**Task statement:** Copy out the first line of the listing and every line after it, exactly, until you have copied the line containing "Task: Click the gear".

**Exercise inputs:**
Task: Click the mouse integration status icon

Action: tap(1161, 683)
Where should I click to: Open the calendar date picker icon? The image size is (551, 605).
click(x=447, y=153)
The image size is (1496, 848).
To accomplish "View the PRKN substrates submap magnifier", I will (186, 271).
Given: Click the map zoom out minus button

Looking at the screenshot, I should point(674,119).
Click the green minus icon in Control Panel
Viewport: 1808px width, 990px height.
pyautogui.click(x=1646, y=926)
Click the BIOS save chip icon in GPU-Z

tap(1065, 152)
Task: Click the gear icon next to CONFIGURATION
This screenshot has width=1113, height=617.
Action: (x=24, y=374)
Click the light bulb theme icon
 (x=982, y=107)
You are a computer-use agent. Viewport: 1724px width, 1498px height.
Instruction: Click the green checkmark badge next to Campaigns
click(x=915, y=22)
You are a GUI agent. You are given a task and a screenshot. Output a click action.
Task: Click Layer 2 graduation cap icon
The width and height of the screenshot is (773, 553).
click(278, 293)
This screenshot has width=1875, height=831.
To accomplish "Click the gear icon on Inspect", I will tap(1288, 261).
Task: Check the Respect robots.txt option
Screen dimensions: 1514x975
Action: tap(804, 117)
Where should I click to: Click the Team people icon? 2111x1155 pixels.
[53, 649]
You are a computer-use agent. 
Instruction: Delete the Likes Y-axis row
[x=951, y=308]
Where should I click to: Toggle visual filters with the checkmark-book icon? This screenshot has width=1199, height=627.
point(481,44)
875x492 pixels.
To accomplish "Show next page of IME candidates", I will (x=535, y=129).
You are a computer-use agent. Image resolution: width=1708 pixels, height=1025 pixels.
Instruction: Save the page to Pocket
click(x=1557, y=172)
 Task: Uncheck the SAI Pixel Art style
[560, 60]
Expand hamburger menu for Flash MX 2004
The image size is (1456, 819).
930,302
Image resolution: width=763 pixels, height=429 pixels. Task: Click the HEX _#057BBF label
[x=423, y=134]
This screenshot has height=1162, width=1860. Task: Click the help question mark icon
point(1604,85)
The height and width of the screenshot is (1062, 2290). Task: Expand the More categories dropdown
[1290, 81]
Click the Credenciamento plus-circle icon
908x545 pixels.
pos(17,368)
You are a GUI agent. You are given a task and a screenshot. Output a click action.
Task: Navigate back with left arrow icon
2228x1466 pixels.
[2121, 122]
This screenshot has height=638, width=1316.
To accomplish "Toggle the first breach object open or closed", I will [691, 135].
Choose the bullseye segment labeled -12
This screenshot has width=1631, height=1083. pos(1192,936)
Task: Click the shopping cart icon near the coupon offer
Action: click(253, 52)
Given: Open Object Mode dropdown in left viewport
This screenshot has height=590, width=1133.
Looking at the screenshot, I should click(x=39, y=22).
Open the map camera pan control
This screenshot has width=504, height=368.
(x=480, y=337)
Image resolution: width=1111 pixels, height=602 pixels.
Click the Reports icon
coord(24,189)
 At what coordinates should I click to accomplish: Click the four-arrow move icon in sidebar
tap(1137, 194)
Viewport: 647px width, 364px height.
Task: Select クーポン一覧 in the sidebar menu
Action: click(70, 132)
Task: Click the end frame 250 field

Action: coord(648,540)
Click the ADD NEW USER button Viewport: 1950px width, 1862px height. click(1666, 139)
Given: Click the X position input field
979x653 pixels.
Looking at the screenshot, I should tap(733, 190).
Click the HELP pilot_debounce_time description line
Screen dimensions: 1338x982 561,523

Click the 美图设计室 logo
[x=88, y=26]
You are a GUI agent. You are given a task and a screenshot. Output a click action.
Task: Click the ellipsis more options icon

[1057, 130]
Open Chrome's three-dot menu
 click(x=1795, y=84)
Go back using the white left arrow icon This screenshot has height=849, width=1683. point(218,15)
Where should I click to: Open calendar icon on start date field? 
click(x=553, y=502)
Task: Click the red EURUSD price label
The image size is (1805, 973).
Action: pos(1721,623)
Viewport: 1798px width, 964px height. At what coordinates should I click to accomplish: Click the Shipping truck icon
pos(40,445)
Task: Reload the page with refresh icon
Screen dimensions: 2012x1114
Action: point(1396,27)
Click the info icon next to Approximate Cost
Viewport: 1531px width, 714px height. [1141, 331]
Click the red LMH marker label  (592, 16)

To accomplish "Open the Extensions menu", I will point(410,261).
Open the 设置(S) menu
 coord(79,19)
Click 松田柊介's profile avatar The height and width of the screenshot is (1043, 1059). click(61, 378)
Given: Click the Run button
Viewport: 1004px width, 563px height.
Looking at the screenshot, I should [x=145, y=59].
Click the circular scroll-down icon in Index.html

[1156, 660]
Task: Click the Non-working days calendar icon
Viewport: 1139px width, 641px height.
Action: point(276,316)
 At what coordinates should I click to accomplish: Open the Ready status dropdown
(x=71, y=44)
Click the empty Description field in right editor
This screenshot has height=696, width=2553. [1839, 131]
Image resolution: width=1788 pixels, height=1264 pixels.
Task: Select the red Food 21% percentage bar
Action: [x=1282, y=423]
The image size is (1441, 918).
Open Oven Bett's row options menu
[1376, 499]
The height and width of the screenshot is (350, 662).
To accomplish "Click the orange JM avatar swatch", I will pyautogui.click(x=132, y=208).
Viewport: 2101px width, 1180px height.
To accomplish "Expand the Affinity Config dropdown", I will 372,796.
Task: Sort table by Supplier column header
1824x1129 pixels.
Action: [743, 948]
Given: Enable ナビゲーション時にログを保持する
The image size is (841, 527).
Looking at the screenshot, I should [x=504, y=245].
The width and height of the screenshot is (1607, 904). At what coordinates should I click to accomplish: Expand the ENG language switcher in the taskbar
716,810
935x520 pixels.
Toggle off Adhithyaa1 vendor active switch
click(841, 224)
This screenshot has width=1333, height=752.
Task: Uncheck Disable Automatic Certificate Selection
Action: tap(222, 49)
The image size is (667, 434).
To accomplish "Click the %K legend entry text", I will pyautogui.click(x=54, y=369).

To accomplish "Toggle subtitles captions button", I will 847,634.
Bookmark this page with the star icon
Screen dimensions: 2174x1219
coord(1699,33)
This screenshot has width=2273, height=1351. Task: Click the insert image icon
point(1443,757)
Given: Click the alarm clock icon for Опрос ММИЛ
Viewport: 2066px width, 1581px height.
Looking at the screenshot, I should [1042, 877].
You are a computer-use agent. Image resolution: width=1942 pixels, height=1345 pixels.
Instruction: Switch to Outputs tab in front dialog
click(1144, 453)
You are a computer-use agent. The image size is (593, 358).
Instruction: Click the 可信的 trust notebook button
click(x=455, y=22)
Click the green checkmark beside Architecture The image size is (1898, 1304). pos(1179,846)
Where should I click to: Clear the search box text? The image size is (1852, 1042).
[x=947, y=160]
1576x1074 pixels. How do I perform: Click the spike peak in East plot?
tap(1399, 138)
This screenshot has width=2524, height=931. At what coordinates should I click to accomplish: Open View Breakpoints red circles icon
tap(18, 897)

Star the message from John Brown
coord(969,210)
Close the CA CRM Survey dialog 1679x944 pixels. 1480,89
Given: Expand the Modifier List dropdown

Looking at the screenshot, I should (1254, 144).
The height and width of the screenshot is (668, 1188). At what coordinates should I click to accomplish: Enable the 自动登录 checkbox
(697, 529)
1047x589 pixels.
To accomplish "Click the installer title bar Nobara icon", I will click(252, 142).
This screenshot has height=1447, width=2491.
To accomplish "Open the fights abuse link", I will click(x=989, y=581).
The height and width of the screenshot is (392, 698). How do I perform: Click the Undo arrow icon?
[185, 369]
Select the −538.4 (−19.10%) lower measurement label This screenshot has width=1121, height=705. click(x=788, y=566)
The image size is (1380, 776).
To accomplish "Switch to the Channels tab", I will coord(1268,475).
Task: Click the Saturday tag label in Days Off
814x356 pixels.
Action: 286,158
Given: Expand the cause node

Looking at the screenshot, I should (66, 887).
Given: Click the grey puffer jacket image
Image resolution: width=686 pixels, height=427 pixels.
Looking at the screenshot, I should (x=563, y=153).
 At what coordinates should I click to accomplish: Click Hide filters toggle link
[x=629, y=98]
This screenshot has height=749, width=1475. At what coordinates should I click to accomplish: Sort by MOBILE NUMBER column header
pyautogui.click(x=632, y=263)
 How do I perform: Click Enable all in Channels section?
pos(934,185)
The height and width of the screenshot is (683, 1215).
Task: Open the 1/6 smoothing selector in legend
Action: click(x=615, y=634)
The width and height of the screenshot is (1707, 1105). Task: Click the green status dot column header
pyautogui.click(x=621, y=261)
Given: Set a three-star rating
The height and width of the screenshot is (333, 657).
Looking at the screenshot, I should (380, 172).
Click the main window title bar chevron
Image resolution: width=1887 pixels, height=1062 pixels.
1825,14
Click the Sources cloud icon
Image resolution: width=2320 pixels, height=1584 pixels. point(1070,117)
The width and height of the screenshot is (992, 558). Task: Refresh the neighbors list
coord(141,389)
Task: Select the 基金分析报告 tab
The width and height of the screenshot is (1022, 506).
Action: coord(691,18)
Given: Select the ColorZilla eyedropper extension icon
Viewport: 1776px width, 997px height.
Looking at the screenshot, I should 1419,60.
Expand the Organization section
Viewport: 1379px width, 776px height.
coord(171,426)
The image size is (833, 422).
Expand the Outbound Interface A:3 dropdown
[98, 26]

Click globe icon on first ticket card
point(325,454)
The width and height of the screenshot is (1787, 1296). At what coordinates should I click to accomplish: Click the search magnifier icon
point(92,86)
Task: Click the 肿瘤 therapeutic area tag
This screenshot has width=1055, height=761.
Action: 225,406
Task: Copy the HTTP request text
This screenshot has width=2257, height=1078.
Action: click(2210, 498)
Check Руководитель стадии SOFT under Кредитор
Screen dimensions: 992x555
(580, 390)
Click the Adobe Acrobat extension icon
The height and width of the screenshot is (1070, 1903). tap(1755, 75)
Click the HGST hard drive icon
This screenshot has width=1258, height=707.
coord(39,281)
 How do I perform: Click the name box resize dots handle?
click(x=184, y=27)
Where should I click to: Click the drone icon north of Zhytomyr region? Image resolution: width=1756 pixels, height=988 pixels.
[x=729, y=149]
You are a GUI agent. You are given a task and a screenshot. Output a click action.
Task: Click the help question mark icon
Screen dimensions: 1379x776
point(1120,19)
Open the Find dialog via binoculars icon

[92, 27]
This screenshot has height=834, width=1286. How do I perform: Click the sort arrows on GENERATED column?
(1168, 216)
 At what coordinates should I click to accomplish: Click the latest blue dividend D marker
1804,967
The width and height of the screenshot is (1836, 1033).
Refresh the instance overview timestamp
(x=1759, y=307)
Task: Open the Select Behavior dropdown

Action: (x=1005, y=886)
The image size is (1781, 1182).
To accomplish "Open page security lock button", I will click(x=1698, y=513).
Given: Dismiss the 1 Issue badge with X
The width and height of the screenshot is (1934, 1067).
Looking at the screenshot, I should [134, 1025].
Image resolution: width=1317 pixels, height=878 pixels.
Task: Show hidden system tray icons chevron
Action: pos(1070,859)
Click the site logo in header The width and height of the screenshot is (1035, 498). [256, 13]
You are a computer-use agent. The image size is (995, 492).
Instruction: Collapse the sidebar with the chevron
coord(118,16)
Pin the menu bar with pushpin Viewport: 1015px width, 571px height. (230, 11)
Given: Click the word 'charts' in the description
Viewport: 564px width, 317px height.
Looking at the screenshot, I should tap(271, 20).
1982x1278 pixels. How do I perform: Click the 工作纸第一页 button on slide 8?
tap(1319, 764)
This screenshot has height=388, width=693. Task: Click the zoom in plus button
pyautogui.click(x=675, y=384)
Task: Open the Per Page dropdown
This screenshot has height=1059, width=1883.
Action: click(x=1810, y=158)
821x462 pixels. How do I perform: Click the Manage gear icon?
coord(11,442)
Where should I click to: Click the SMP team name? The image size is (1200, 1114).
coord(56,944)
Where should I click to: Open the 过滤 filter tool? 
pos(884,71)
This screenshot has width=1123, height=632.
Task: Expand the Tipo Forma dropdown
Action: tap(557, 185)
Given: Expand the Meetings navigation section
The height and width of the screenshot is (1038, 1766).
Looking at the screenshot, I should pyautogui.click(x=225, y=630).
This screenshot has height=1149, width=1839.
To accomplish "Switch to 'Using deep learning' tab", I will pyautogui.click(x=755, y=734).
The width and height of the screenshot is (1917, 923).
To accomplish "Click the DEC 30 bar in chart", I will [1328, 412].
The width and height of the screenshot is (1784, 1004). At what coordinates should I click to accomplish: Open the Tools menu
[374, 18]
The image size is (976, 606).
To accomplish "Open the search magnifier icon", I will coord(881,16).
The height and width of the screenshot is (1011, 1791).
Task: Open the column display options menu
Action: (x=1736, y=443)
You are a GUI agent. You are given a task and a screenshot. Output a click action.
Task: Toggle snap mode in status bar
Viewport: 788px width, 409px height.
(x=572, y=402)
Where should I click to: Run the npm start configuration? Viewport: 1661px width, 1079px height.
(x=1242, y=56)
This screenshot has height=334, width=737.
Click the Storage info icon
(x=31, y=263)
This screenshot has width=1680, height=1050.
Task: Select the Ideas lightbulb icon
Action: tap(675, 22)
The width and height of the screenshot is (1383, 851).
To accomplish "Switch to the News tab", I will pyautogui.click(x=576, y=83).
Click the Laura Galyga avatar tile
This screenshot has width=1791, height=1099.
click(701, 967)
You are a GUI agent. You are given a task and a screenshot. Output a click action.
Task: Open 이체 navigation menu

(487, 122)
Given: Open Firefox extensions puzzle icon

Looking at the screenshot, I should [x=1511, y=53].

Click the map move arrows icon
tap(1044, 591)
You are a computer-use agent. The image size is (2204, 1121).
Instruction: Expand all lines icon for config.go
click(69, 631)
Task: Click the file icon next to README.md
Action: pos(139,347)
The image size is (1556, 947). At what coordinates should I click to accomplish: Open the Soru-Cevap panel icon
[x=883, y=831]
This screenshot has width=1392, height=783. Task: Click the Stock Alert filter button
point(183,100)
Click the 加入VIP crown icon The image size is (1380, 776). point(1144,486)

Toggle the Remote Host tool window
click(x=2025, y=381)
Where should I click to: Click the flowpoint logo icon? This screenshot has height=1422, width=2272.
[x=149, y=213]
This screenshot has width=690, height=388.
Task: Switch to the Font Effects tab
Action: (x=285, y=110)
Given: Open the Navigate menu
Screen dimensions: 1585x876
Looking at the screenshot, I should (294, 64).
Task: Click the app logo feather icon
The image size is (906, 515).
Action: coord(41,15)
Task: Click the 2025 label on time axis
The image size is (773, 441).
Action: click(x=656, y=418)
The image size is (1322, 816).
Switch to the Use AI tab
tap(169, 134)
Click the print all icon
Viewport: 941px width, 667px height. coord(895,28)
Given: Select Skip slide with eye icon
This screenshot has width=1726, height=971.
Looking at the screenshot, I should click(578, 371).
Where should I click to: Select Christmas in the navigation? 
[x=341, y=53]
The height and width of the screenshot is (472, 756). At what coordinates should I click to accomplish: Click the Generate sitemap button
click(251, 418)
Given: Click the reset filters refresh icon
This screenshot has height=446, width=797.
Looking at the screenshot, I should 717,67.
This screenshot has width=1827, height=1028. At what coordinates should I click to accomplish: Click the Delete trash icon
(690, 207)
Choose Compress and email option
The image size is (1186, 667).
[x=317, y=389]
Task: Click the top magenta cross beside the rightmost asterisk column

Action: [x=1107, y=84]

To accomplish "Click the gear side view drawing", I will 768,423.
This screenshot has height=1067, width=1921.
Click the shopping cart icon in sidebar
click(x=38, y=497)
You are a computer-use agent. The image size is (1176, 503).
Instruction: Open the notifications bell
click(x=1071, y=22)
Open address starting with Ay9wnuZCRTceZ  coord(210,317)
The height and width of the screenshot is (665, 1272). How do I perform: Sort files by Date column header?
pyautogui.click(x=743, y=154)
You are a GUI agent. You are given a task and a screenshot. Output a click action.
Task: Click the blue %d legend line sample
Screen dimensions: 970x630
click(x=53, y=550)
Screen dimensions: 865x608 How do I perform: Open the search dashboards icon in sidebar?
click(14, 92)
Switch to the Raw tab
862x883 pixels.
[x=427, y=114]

**Response to the task:**
Task: Click the mouse integration status icon

Action: tap(1161, 683)
Where should I click to: Open the calendar date picker icon? The image size is (551, 605).
click(x=447, y=153)
The image size is (1496, 848).
To accomplish "View the PRKN substrates submap magnifier", I will (186, 271).
Given: Click the map zoom out minus button

Looking at the screenshot, I should point(674,119).
Click the green minus icon in Control Panel
Viewport: 1808px width, 990px height.
pyautogui.click(x=1646, y=926)
Click the BIOS save chip icon in GPU-Z

tap(1065, 152)
Task: Click the gear icon next to CONFIGURATION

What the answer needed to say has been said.